§ What you are asked to do
Every single line below has to be printed once more, exactly.

Stored items from a collection:
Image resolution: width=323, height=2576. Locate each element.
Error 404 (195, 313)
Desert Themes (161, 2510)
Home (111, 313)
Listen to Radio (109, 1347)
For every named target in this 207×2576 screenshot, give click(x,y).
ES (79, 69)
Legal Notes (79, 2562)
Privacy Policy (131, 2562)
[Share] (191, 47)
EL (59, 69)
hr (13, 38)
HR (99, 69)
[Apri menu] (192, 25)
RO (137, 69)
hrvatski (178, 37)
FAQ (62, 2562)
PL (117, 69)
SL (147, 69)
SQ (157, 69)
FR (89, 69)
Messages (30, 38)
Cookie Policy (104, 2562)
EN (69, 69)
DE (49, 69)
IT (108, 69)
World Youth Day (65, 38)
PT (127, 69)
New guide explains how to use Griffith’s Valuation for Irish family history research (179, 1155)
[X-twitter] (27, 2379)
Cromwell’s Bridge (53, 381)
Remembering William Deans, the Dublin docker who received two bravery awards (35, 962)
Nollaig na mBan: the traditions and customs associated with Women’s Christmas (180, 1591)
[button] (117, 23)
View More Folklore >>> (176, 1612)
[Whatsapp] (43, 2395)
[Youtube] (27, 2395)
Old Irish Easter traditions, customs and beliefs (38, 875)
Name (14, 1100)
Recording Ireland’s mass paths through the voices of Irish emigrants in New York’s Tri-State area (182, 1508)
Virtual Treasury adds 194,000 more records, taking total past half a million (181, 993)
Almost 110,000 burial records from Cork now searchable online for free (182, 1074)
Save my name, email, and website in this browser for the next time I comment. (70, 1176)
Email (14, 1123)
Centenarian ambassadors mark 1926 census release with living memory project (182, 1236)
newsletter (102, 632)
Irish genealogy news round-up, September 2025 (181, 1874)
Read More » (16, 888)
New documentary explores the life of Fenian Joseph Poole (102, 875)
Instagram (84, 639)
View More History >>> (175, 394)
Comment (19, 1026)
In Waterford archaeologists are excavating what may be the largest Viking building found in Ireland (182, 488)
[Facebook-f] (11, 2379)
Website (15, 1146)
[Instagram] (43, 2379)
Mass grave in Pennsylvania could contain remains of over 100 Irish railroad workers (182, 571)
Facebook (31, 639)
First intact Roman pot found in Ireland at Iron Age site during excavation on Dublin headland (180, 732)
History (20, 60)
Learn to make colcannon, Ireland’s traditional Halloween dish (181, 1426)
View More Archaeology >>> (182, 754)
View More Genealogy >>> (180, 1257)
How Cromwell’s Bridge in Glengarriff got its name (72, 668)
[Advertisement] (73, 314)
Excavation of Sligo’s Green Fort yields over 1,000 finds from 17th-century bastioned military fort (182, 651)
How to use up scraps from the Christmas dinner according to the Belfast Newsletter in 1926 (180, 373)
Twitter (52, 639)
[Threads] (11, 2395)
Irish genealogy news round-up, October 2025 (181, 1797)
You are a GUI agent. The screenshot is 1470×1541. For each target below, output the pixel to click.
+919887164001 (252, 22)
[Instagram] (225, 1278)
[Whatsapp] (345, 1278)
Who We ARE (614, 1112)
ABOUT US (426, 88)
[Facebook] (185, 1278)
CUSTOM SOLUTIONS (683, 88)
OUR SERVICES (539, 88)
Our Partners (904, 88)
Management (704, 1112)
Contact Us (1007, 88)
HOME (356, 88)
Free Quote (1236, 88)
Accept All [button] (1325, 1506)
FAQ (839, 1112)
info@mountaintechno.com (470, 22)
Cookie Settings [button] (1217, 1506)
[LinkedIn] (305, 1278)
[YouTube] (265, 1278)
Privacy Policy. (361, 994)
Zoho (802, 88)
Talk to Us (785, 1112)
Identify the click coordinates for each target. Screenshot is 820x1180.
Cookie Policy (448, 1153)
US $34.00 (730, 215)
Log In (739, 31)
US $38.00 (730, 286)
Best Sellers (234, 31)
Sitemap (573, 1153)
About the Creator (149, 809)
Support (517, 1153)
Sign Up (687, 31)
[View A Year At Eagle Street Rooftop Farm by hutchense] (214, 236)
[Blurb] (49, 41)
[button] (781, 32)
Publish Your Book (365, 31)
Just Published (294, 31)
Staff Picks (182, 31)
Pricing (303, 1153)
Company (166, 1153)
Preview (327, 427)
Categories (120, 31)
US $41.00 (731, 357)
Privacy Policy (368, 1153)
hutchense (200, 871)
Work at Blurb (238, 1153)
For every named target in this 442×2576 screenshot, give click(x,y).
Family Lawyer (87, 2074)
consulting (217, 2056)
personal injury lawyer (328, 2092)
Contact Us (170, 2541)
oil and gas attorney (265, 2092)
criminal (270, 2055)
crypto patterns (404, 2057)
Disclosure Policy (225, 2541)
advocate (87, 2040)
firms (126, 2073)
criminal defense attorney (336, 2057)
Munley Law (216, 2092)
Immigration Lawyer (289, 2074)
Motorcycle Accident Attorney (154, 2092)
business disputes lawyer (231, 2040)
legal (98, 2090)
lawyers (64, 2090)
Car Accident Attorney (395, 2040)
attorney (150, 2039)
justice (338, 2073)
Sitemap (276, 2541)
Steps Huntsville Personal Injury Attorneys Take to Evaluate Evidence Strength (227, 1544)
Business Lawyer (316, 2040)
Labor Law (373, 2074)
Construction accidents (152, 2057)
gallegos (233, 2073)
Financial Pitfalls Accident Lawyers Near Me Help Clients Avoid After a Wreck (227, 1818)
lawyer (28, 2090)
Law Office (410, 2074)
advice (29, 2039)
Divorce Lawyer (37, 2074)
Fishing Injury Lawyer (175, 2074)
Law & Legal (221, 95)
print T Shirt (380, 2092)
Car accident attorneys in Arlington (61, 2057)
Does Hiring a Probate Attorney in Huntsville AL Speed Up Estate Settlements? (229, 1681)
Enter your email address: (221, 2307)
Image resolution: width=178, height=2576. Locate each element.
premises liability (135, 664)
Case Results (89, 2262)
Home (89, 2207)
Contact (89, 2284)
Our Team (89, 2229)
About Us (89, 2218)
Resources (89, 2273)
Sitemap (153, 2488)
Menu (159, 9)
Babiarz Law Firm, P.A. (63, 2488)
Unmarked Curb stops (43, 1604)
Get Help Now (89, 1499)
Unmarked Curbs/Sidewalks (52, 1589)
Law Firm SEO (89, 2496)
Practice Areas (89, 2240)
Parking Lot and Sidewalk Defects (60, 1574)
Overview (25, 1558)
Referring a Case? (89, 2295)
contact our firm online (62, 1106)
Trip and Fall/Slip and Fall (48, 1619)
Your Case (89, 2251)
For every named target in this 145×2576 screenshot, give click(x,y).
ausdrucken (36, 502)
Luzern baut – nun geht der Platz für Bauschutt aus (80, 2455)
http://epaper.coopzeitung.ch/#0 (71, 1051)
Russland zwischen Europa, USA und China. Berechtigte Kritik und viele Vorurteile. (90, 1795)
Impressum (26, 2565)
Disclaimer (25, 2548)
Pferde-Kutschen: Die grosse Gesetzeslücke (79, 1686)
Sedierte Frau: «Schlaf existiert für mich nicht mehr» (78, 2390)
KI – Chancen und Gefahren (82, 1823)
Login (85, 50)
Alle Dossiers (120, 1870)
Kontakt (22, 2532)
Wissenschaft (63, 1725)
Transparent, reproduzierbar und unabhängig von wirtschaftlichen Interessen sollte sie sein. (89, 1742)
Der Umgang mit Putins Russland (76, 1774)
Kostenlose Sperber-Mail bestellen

§ Answer space
Image resolution: width=323, height=2576. Locate each element.
Error 404 (195, 313)
Desert Themes (161, 2510)
Home (111, 313)
Listen to Radio (109, 1347)
For every named target in this 207×2576 screenshot, give click(x,y).
ES (79, 69)
Legal Notes (79, 2562)
Privacy Policy (131, 2562)
[Share] (191, 47)
EL (59, 69)
hr (13, 38)
HR (99, 69)
[Apri menu] (192, 25)
RO (137, 69)
hrvatski (178, 37)
FAQ (62, 2562)
PL (117, 69)
SL (147, 69)
SQ (157, 69)
FR (89, 69)
Messages (30, 38)
Cookie Policy (104, 2562)
EN (69, 69)
DE (49, 69)
IT (108, 69)
World Youth Day (65, 38)
PT (127, 69)
New guide explains how to use Griffith’s Valuation for Irish family history research (179, 1155)
[X-twitter] (27, 2379)
Cromwell’s Bridge (53, 381)
Remembering William Deans, the Dublin docker who received two bravery awards (35, 962)
Nollaig na mBan: the traditions and customs associated with Women’s Christmas (180, 1591)
[button] (117, 23)
View More Folklore >>> (176, 1612)
[Whatsapp] (43, 2395)
[Youtube] (27, 2395)
Old Irish Easter traditions, customs and beliefs (38, 875)
Name (14, 1100)
Recording Ireland’s mass paths through the voices of Irish emigrants in New York’s Tri-State area (182, 1508)
Virtual Treasury adds 194,000 more records, taking total past half a million (181, 993)
Almost 110,000 burial records from Cork now searchable online for free (182, 1074)
Save my name, email, and website in this browser for the next time I comment. (70, 1176)
Email (14, 1123)
Centenarian ambassadors mark 1926 census release with living memory project (182, 1236)
newsletter (102, 632)
Irish genealogy news round-up, September 2025 (181, 1874)
Read More » (16, 888)
New documentary explores the life of Fenian Joseph Poole (102, 875)
Instagram (84, 639)
View More History >>> (175, 394)
Comment (19, 1026)
In Waterford archaeologists are excavating what may be the largest Viking building found in Ireland (182, 488)
[Facebook-f] (11, 2379)
Website (15, 1146)
[Instagram] (43, 2379)
Mass grave in Pennsylvania could contain remains of over 100 Irish railroad workers (182, 571)
Facebook (31, 639)
First intact Roman pot found in Ireland at Iron Age site during excavation on Dublin headland (180, 732)
History (20, 60)
Learn to make colcannon, Ireland’s traditional Halloween dish (181, 1426)
View More Archaeology >>> (182, 754)
View More Genealogy >>> (180, 1257)
How Cromwell’s Bridge in Glengarriff got its name (72, 668)
[Advertisement] (73, 314)
Excavation of Sligo’s Green Fort yields over 1,000 finds from 17th-century bastioned military fort (182, 651)
How to use up scraps from the Christmas dinner according to the Belfast Newsletter in 1926 (180, 373)
Twitter (52, 639)
[Threads] (11, 2395)
Irish genealogy news round-up, October 2025 (181, 1797)
You are a GUI agent. The screenshot is 1470×1541. For each target below, output the pixel to click.
+919887164001 (252, 22)
[Instagram] (225, 1278)
[Whatsapp] (345, 1278)
Who We ARE (614, 1112)
ABOUT US (426, 88)
[Facebook] (185, 1278)
CUSTOM SOLUTIONS (683, 88)
OUR SERVICES (539, 88)
Our Partners (904, 88)
Management (704, 1112)
Contact Us (1007, 88)
HOME (356, 88)
Free Quote (1236, 88)
Accept All [button] (1325, 1506)
FAQ (839, 1112)
info@mountaintechno.com (470, 22)
Cookie Settings [button] (1217, 1506)
[LinkedIn] (305, 1278)
[YouTube] (265, 1278)
Privacy Policy. (361, 994)
Zoho (802, 88)
Talk to Us (785, 1112)
Identify the click coordinates for each target. Screenshot is 820x1180.
Cookie Policy (448, 1153)
US $34.00 (730, 215)
Log In (739, 31)
US $38.00 (730, 286)
Best Sellers (234, 31)
Sitemap (573, 1153)
About the Creator (149, 809)
Support (517, 1153)
Sign Up (687, 31)
[View A Year At Eagle Street Rooftop Farm by hutchense] (214, 236)
[Blurb] (49, 41)
[button] (781, 32)
Publish Your Book (365, 31)
Just Published (294, 31)
Staff Picks (182, 31)
Pricing (303, 1153)
Company (166, 1153)
Preview (327, 427)
Categories (120, 31)
US $41.00 (731, 357)
Privacy Policy (368, 1153)
hutchense (200, 871)
Work at Blurb (238, 1153)
For every named target in this 442×2576 screenshot, give click(x,y).
Family Lawyer (87, 2074)
consulting (217, 2056)
personal injury lawyer (328, 2092)
Contact Us (170, 2541)
oil and gas attorney (265, 2092)
criminal (270, 2055)
crypto patterns (404, 2057)
Disclosure Policy (225, 2541)
advocate (87, 2040)
firms (126, 2073)
criminal defense attorney (336, 2057)
Munley Law (216, 2092)
Immigration Lawyer (289, 2074)
Motorcycle Accident Attorney (154, 2092)
business disputes lawyer (231, 2040)
legal (98, 2090)
lawyers (64, 2090)
Car Accident Attorney (395, 2040)
attorney (150, 2039)
justice (338, 2073)
Sitemap (276, 2541)
Steps Huntsville Personal Injury Attorneys Take to Evaluate Evidence Strength (227, 1544)
Business Lawyer (316, 2040)
Labor Law (373, 2074)
Construction accidents (152, 2057)
gallegos (233, 2073)
Financial Pitfalls Accident Lawyers Near Me Help Clients Avoid After a Wreck (227, 1818)
lawyer (28, 2090)
Law Office (410, 2074)
advice (29, 2039)
Divorce Lawyer (37, 2074)
Fishing Injury Lawyer (175, 2074)
Law & Legal (221, 95)
print T Shirt (380, 2092)
Car accident attorneys in Arlington (61, 2057)
Does Hiring a Probate Attorney in Huntsville AL Speed Up Estate Settlements? (229, 1681)
Enter your email address: (221, 2307)
Image resolution: width=178, height=2576. Locate each element.
premises liability (135, 664)
Case Results (89, 2262)
Home (89, 2207)
Contact (89, 2284)
Our Team (89, 2229)
About Us (89, 2218)
Resources (89, 2273)
Sitemap (153, 2488)
Menu (159, 9)
Babiarz Law Firm, P.A. (63, 2488)
Unmarked Curb stops (43, 1604)
Get Help Now (89, 1499)
Unmarked Curbs/Sidewalks (52, 1589)
Law Firm SEO (89, 2496)
Practice Areas (89, 2240)
Parking Lot and Sidewalk Defects (60, 1574)
Overview (25, 1558)
Referring a Case? (89, 2295)
contact our firm online (62, 1106)
Trip and Fall/Slip and Fall (48, 1619)
Your Case (89, 2251)
For every named target in this 145×2576 screenshot, give click(x,y).
ausdrucken (36, 502)
Luzern baut – nun geht der Platz für Bauschutt aus (80, 2455)
http://epaper.coopzeitung.ch/#0 (71, 1051)
Russland zwischen Europa, USA und China. Berechtigte Kritik und viele Vorurteile. (90, 1795)
Impressum (26, 2565)
Disclaimer (25, 2548)
Pferde-Kutschen: Die grosse Gesetzeslücke (79, 1686)
Sedierte Frau: «Schlaf existiert für mich nicht mehr» (78, 2390)
KI – Chancen und Gefahren (82, 1823)
Login (85, 50)
Alle Dossiers (120, 1870)
Kontakt (22, 2532)
Wissenschaft (63, 1725)
Transparent, reproduzierbar und unabhängig von wirtschaftlichen Interessen sollte sie sein. (89, 1742)
Der Umgang mit Putins Russland (76, 1774)
Kostenlose Sperber-Mail bestellen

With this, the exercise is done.